## Description of the task
From the first line of the material through the line containing "Click the F10 company info button", restate everything word for word and nothing more.

::::::::::

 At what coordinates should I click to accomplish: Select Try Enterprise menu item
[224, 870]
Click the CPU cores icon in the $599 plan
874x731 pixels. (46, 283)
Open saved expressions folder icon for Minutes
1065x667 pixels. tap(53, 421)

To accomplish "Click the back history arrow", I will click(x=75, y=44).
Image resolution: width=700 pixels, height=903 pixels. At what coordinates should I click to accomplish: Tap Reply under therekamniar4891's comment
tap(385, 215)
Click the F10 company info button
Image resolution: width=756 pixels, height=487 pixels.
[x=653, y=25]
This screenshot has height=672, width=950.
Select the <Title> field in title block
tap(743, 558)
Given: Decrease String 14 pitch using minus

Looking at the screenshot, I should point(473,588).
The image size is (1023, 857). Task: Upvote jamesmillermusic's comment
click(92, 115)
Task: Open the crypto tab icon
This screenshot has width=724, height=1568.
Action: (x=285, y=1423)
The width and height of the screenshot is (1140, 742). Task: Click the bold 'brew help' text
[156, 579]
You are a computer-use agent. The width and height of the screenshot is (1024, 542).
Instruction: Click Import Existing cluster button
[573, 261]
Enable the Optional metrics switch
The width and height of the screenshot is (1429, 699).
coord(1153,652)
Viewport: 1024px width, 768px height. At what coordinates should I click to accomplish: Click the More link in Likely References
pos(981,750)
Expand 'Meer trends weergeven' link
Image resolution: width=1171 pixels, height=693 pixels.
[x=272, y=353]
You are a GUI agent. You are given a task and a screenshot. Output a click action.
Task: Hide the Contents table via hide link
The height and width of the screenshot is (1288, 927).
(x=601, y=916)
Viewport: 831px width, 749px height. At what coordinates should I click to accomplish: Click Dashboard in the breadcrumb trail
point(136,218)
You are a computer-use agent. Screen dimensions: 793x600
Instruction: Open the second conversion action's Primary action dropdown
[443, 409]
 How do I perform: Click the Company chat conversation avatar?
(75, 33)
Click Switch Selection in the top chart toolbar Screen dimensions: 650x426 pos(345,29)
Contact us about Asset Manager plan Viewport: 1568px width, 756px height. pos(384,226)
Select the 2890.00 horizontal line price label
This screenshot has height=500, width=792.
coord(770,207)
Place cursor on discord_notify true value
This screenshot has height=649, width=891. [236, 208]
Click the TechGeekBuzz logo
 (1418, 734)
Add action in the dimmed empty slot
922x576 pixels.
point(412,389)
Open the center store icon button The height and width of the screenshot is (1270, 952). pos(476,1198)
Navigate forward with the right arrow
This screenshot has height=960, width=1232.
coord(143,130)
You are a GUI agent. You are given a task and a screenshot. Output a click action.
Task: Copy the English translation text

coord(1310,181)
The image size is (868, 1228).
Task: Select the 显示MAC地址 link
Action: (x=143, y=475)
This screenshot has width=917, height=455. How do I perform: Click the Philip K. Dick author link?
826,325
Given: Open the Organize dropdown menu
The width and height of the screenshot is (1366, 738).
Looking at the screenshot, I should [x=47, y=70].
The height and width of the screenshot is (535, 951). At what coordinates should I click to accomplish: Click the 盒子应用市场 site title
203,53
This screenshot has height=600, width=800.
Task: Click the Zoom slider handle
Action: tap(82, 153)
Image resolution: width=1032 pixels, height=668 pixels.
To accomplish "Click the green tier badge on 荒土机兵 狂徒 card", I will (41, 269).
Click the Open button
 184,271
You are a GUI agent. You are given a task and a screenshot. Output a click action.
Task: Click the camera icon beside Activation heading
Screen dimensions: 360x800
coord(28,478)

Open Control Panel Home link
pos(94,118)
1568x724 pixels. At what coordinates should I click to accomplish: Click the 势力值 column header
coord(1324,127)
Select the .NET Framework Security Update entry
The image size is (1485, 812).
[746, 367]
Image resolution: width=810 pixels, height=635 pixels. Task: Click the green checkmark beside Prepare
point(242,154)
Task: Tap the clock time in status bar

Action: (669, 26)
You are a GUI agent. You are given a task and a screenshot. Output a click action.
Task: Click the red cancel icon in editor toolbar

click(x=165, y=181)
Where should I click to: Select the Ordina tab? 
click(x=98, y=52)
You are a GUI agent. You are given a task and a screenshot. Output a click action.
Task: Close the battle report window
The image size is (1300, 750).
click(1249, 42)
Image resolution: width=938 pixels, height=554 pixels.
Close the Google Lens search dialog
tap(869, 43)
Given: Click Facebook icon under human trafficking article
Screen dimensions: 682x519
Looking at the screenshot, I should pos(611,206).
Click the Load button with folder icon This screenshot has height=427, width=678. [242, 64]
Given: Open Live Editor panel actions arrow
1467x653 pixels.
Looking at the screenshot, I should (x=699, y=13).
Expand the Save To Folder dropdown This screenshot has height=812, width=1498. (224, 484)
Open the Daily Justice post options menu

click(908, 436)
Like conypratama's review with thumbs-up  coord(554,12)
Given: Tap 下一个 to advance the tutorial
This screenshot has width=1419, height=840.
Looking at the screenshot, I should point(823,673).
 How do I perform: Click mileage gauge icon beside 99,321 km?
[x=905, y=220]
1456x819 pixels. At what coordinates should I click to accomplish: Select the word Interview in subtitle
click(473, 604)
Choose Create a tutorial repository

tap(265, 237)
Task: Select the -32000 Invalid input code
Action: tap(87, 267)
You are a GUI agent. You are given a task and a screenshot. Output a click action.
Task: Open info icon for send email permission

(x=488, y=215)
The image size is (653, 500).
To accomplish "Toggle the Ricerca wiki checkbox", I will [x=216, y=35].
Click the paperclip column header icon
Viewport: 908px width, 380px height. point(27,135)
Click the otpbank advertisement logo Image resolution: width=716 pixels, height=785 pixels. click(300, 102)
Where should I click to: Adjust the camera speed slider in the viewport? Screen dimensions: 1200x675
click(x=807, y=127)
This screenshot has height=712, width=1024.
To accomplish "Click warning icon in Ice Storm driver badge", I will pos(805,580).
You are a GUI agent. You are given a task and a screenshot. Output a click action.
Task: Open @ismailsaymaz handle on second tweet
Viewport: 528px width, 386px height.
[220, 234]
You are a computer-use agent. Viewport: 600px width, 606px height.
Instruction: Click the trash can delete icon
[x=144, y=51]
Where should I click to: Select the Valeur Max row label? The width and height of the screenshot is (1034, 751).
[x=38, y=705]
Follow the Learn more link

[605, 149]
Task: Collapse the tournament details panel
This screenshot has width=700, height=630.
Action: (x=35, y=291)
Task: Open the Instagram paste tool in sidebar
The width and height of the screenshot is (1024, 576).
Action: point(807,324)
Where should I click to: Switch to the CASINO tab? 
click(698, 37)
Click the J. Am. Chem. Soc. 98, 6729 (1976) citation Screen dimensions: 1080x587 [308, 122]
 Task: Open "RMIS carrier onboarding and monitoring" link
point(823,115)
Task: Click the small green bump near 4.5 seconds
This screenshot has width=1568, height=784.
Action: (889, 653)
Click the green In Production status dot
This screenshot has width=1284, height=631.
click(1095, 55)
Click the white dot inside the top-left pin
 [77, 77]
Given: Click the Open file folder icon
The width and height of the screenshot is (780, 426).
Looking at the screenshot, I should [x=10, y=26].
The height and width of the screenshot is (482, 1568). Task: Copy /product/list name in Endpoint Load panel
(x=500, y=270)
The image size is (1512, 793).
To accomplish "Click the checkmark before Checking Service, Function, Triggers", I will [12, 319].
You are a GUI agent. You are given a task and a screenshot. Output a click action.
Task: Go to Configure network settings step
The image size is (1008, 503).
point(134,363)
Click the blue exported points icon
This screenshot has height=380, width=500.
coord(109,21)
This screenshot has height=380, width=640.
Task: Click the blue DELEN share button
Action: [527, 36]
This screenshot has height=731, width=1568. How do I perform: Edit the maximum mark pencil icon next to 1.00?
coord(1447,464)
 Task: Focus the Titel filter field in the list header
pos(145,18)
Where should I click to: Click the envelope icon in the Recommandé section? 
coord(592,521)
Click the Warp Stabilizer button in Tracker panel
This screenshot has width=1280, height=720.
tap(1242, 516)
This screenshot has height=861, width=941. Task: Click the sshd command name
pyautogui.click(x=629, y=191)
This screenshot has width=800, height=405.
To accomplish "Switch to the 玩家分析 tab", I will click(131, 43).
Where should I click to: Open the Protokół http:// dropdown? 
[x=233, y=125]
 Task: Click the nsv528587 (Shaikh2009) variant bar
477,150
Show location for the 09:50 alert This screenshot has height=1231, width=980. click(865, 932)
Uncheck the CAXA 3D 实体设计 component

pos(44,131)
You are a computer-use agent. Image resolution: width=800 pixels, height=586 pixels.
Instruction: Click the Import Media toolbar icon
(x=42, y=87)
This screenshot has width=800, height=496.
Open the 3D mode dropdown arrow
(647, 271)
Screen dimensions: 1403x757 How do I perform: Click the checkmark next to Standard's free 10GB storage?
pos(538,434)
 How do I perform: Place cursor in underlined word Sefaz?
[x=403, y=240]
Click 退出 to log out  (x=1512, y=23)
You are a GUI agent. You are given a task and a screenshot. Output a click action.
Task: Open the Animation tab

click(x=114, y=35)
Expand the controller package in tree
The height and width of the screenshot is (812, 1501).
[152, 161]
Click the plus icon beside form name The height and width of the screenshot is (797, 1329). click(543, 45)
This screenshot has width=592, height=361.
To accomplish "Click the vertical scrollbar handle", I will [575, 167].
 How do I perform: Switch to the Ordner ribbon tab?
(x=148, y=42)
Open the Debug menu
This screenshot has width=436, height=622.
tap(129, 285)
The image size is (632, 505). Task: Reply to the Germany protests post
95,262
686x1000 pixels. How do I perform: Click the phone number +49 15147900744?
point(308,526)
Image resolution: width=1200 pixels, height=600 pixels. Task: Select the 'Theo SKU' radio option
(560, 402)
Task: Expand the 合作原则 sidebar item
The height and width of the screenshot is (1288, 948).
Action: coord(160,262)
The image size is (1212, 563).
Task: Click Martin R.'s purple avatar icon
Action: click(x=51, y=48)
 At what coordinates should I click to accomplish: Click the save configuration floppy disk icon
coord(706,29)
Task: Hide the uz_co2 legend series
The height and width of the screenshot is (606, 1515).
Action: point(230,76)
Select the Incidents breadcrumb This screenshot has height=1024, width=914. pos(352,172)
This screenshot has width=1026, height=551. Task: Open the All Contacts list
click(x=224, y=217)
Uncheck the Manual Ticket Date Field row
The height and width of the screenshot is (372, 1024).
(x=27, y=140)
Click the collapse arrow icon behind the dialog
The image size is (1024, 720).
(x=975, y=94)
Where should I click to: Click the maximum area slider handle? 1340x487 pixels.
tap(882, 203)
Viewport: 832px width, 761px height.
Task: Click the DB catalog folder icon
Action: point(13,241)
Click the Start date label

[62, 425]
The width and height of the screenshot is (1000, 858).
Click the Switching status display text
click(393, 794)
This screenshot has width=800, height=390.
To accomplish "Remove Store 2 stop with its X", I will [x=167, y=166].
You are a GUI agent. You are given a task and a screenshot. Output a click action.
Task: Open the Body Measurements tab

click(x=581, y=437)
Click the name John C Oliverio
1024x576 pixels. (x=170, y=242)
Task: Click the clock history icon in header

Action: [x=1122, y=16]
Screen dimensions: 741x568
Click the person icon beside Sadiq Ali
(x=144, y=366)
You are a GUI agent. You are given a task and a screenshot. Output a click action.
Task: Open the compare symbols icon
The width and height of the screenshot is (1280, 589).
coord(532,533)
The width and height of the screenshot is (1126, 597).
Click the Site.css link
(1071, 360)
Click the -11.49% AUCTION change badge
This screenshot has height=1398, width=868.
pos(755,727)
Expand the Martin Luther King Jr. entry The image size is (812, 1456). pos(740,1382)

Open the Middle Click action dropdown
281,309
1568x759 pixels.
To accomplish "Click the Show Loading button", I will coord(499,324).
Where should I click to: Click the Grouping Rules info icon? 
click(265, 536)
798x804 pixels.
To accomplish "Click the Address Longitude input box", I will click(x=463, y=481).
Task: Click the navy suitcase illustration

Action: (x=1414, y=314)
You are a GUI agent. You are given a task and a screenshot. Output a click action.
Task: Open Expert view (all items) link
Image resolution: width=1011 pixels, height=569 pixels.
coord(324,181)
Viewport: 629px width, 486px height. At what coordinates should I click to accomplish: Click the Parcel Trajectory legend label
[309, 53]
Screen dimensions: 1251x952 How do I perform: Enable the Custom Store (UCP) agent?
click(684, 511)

::::::::::

## Exercise response
 At what coordinates should I click to accomplish: Select Try Enterprise menu item
[224, 870]
Click the CPU cores icon in the $599 plan
874x731 pixels. (46, 283)
Open saved expressions folder icon for Minutes
1065x667 pixels. tap(53, 421)

To accomplish "Click the back history arrow", I will click(x=75, y=44).
Image resolution: width=700 pixels, height=903 pixels. At what coordinates should I click to accomplish: Tap Reply under therekamniar4891's comment
tap(385, 215)
Click the F10 company info button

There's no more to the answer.